The Supreme Court Punts on Partisan Gerrymandering


But Gill v. Whitford’s rise to the top of the Supreme Court docket was all the more remarkable because the plaintiffs’ argument—that Wisconsin Republicans drew state Assembly maps that diluted votes based on a partisan, not racial, bias—is one for which federal courts are considerably less prepared. Supreme Court precedent holds that maps drawn to maximize partisan advantage, pack members of one party into certain districts, or dilute them across others, can be unconstitutional. But that Court has also found that partisan advantage in redistricting is acceptable, and hasn’t agreed on how to measure that advantage or on when it might go beyond the pale. Indeed, there are still substantive arguments on whether the Court can even make such a decision. All of these factors have made serious partisan gerrymandering challenges rare.

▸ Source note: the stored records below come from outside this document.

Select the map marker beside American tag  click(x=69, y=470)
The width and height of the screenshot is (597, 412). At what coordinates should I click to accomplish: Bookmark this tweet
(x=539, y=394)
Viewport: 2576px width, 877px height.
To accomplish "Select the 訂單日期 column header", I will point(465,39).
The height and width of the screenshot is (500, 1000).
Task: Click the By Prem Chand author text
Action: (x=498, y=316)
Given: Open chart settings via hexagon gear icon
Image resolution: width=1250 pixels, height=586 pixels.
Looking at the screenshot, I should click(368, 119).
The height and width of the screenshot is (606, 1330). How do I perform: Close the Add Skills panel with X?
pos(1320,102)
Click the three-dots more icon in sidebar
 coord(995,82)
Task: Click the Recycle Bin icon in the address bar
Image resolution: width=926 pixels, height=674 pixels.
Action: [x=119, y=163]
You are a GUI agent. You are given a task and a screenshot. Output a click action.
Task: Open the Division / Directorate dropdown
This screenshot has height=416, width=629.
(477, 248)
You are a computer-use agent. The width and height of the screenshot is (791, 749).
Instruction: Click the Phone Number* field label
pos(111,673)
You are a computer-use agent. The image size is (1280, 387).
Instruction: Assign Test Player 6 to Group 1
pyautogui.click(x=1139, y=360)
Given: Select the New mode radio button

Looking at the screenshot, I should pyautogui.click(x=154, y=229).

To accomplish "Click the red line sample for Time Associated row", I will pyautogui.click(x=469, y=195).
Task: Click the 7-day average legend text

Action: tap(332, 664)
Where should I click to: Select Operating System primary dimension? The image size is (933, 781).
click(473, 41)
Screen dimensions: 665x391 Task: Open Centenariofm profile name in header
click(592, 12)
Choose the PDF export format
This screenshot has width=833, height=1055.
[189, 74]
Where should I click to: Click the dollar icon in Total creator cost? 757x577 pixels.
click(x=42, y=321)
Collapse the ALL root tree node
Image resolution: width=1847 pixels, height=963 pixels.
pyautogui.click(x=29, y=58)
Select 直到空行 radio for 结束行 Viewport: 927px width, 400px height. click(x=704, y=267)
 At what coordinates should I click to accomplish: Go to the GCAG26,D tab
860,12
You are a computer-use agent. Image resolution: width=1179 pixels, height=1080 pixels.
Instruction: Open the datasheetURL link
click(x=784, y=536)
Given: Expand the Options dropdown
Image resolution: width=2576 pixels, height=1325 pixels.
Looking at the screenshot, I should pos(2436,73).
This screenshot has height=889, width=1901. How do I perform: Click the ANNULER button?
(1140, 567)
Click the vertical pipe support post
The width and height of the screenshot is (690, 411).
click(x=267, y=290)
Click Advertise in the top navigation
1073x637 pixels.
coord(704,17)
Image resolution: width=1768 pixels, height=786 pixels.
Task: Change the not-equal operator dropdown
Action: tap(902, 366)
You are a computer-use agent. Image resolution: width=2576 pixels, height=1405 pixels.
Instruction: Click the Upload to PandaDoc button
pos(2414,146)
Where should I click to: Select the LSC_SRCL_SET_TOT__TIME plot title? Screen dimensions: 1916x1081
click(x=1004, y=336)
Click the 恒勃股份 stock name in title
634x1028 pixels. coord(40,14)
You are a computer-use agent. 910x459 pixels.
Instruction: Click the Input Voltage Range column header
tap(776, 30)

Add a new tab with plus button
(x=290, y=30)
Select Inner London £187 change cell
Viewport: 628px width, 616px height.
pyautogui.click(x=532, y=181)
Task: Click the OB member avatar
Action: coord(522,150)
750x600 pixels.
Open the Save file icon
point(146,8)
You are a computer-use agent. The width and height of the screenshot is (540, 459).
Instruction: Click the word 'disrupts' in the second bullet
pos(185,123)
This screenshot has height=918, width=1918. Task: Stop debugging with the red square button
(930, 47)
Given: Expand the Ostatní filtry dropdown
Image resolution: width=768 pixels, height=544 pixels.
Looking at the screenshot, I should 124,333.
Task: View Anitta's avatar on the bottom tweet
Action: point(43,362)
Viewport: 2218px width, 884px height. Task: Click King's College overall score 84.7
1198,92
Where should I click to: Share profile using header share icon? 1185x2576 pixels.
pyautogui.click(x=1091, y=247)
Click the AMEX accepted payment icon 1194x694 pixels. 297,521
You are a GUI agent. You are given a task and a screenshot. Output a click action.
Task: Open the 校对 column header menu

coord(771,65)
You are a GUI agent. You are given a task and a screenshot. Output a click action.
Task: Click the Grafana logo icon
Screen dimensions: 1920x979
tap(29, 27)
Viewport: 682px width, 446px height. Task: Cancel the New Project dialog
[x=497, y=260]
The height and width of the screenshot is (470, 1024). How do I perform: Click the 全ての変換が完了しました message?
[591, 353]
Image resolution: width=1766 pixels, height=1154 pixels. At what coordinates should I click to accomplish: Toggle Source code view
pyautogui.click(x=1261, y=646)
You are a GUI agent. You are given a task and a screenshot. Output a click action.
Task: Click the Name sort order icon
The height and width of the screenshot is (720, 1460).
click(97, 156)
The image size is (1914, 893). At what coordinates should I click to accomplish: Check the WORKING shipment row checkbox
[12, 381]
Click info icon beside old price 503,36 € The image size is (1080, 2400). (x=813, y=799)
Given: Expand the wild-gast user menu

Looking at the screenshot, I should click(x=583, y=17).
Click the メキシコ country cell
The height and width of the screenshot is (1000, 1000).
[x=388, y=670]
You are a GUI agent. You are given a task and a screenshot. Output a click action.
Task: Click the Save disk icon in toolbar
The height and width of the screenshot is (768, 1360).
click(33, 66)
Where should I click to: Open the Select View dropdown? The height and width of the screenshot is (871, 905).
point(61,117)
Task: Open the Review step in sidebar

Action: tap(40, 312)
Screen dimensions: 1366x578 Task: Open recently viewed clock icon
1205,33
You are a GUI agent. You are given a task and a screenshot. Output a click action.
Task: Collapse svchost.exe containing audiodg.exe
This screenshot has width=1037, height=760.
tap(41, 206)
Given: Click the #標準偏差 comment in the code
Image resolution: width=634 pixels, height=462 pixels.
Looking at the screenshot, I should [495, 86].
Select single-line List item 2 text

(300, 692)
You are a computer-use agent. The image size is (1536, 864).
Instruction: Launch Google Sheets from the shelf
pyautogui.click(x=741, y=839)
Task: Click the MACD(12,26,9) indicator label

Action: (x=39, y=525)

As the tools for redistricting have become increasingly sophisticated and capable of producing partisan advantages, however, so have the analytic tools for identifying gerrymanders. Those tools were key for the plaintiffs in the Gill v. Whitford case. In their arguments, new ways of identifying gerrymanders gave them a way to spot partisan gerrymanders, and identify tipping points where those gerrymanders constituted constitutional infringement. There were supercomputer simulations. There were different measures of just how many seats devious gerrymandering schemes purloined from opposing parties. Chief among those was the “efficiency gap,” a metric that allows observers to calculate “wasted votes,” those that go to losing candidates or those that would’ve won anyways. Those tests—which found that the Wisconsin GOP had built enough advantage to continue to hold a majority of seats even if they don’t get 50 percent of the votes—were enough for a federal district court to strike the maps down.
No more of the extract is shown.